In the following, "the data" refers to both English and Czech, as usual.

Split the data in the following way: use last 40,000 words for testing
(data S), and from the remaining data, use the last 20,000 for
smoothing (data H, if any). Call the rest "data T" (training).

## 1. Brill's Tagger & Tagger Evaluation

Download Eric Brill's supervised tagger,
either from his home page still at www.cs.jhu.edu/~brill, or directly
from
ftp://ftp.cs.jhu.edu/pub/brill/Programs/RULE_BASED_TAGGER_V.1.14.tar.Z.
Install it (i.e., uncompress, untar, and make). If
you work on `hops`, you will need to do the following changes
in his package's `Makefile` before running `make`:

1. Add the following line:

`CC = gcc`

right after the first comment line in it, i.e. after the line beginning

`# Makefile for Transformation...`

2. Change all references to the `cc` compiler to `$(CC)`
(there are 7 such references).

This change will enable the GNU C-compiler which is properly installed
on `hops`, as opposed to the standard Sun's `cc`
compiler, which will give you messages such as `/usr/ucb/cc:
language optional software package not installed`.

After installation, get the data, train it
on as much data from T as time allows (in the package, there is an extensive
documentation on how to train it on new data), and evaluate on data
S. Tabulate the results.

Do cross-validation of the results: split the data into S', [H',] T'
such that S' is the first 40,000 words, and T' is the last but the
first 20,000 words from the rest. Train Eric Brill's tagger on T'
(again, use as much data as time allows) and evaluate on S'. Again,
tabulate the results.

Do three more splits of your data (using the same formula: 40k/20k/the
rest) in some way or another (as different as possible), and get
another three sets of results. Compute the mean (average) accuracy and
the standard deviation of the accuracy. Tabulate all results.

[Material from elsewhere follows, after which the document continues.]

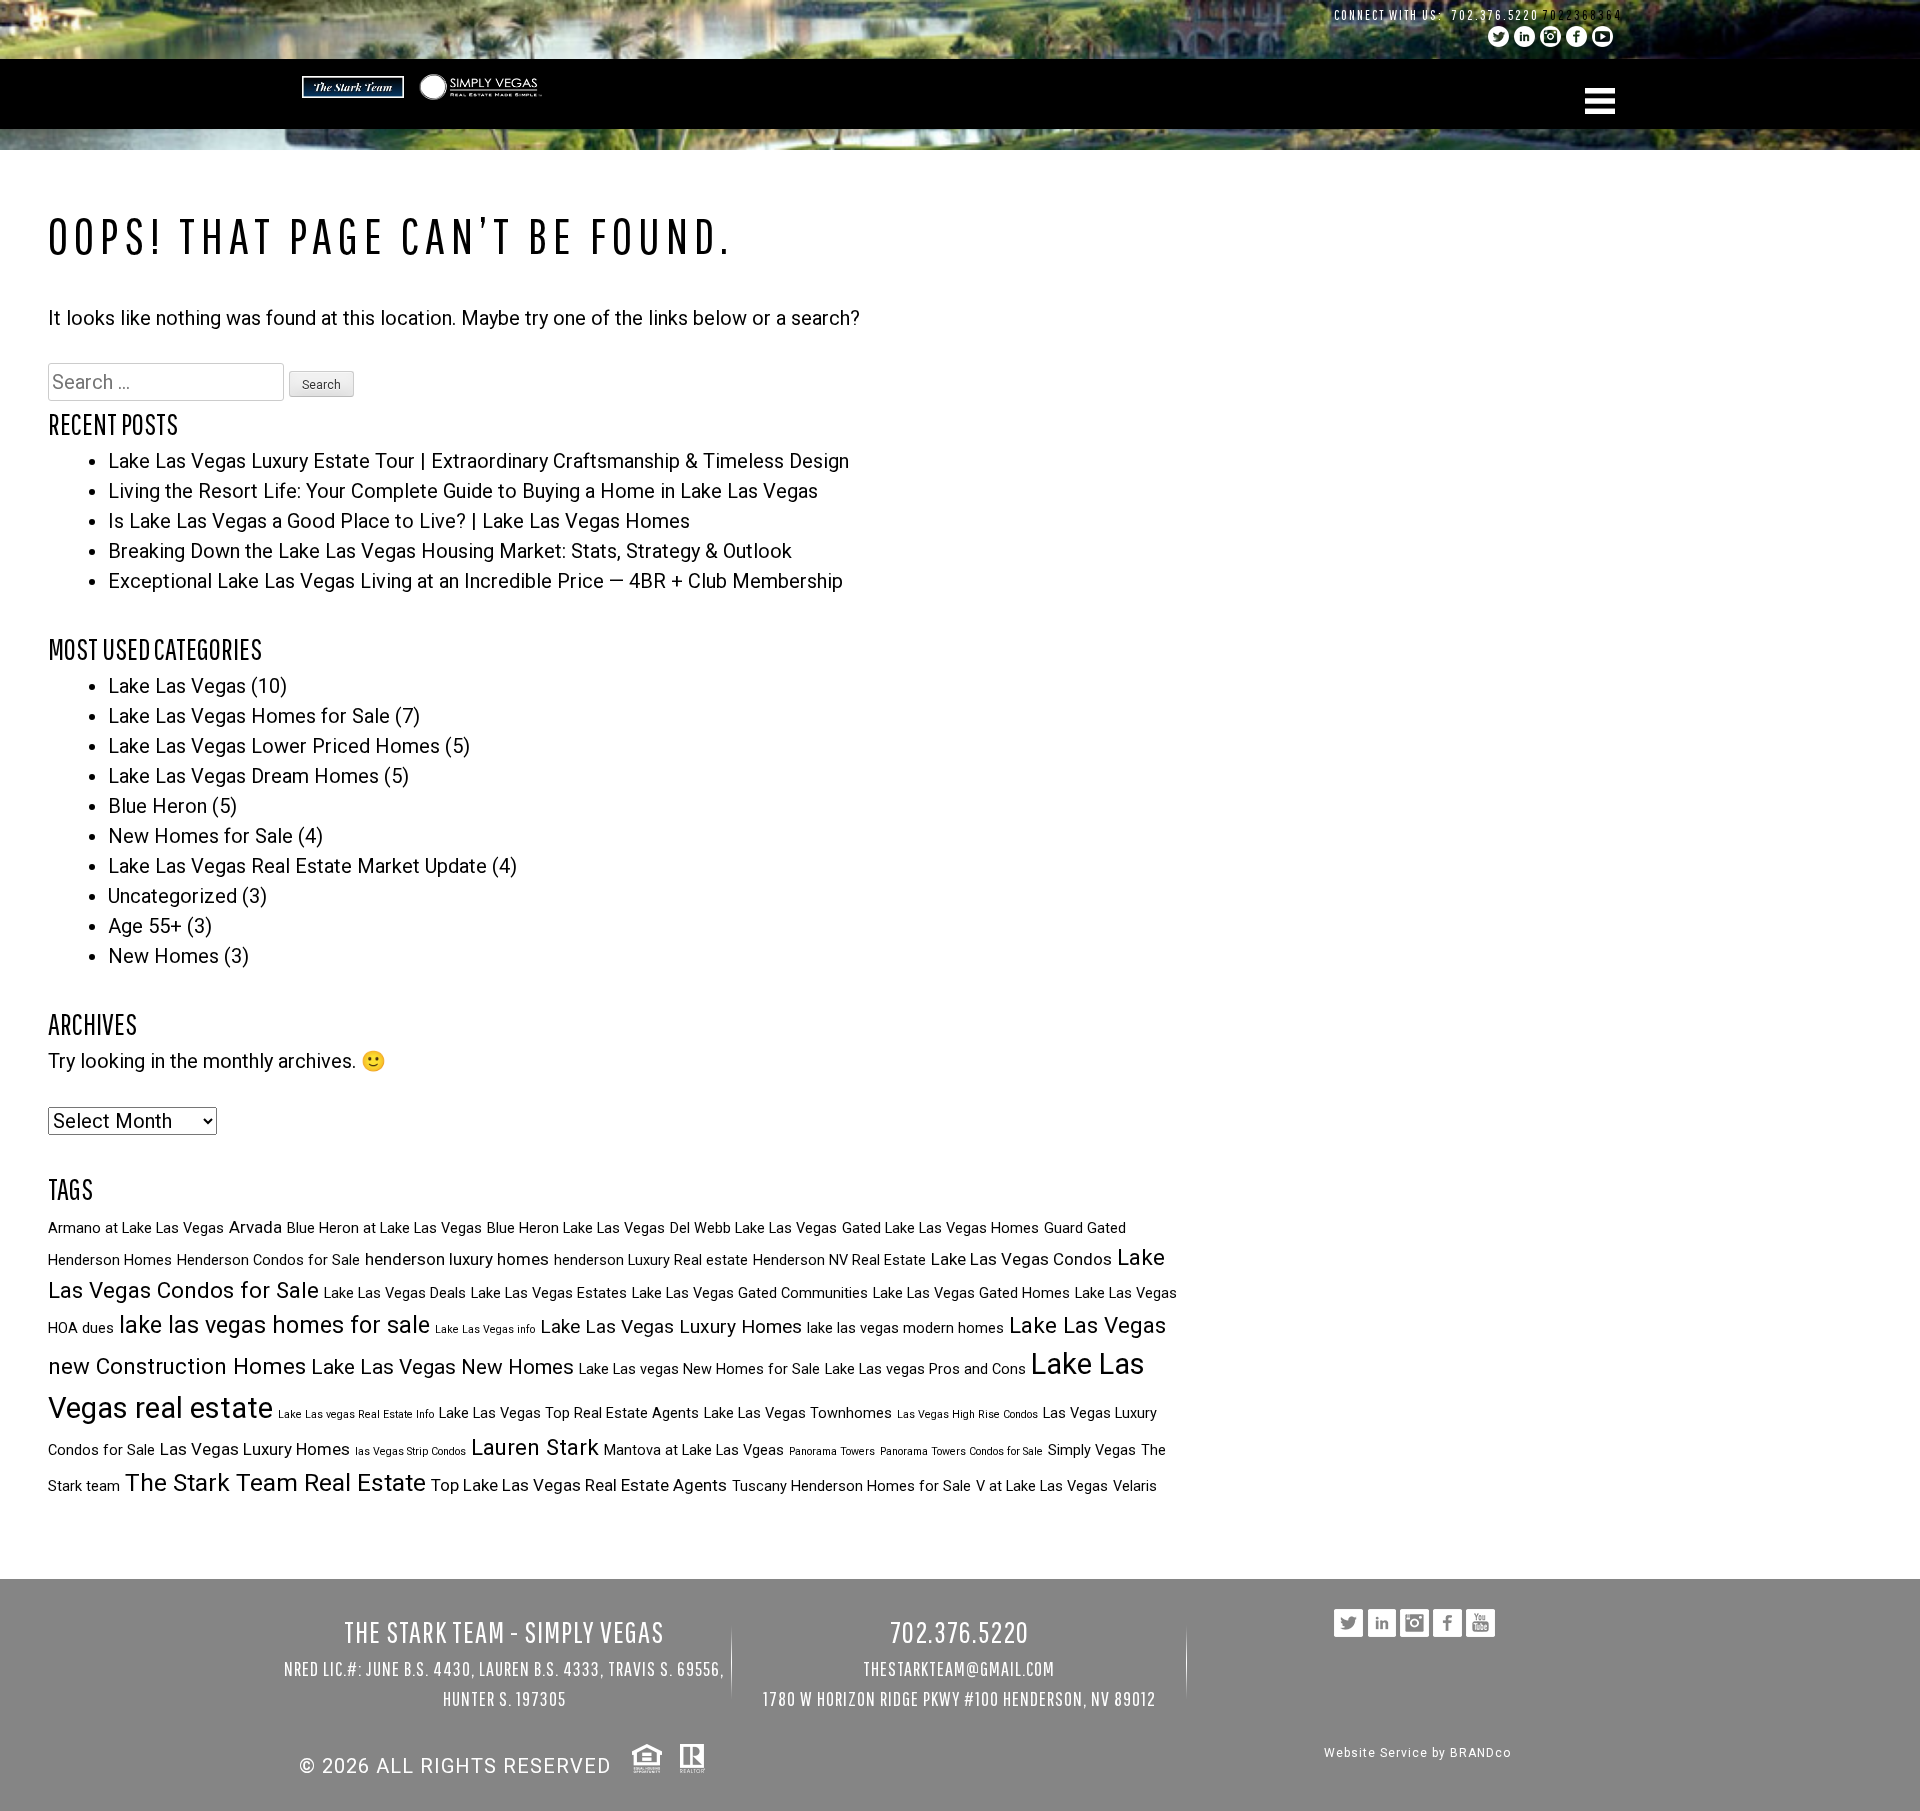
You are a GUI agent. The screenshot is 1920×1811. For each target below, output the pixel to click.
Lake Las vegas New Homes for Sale (699, 1369)
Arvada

## 2. Unsupervised Learning: HMM Tagging

Use the datasets T, H, and S. Estimate the parameters of an HMM tagger
using supervised learning off the T data (trigram and lower models for
tags). Smooth (both the trigram tag model as well as the lexical
model) in the same way as in Homework No. 1 (use data H). Evaluate
your tagger on S, using the Viterbi
algorithm.
Now use only the first 10,000 words of T to estimate the initial (raw)
parameters of the HMM tagging model. Strip off the tags from the
remaining data T. Use the Baum-Welch
algorithm to improve on the initial parameters. Smooth as
usual. Evaluate your unsupervised HMM tagger and compare the results
to the supervised HMM tagger.

Tabulate and compare the results of the HMM tagger vs. the Brill's tagger.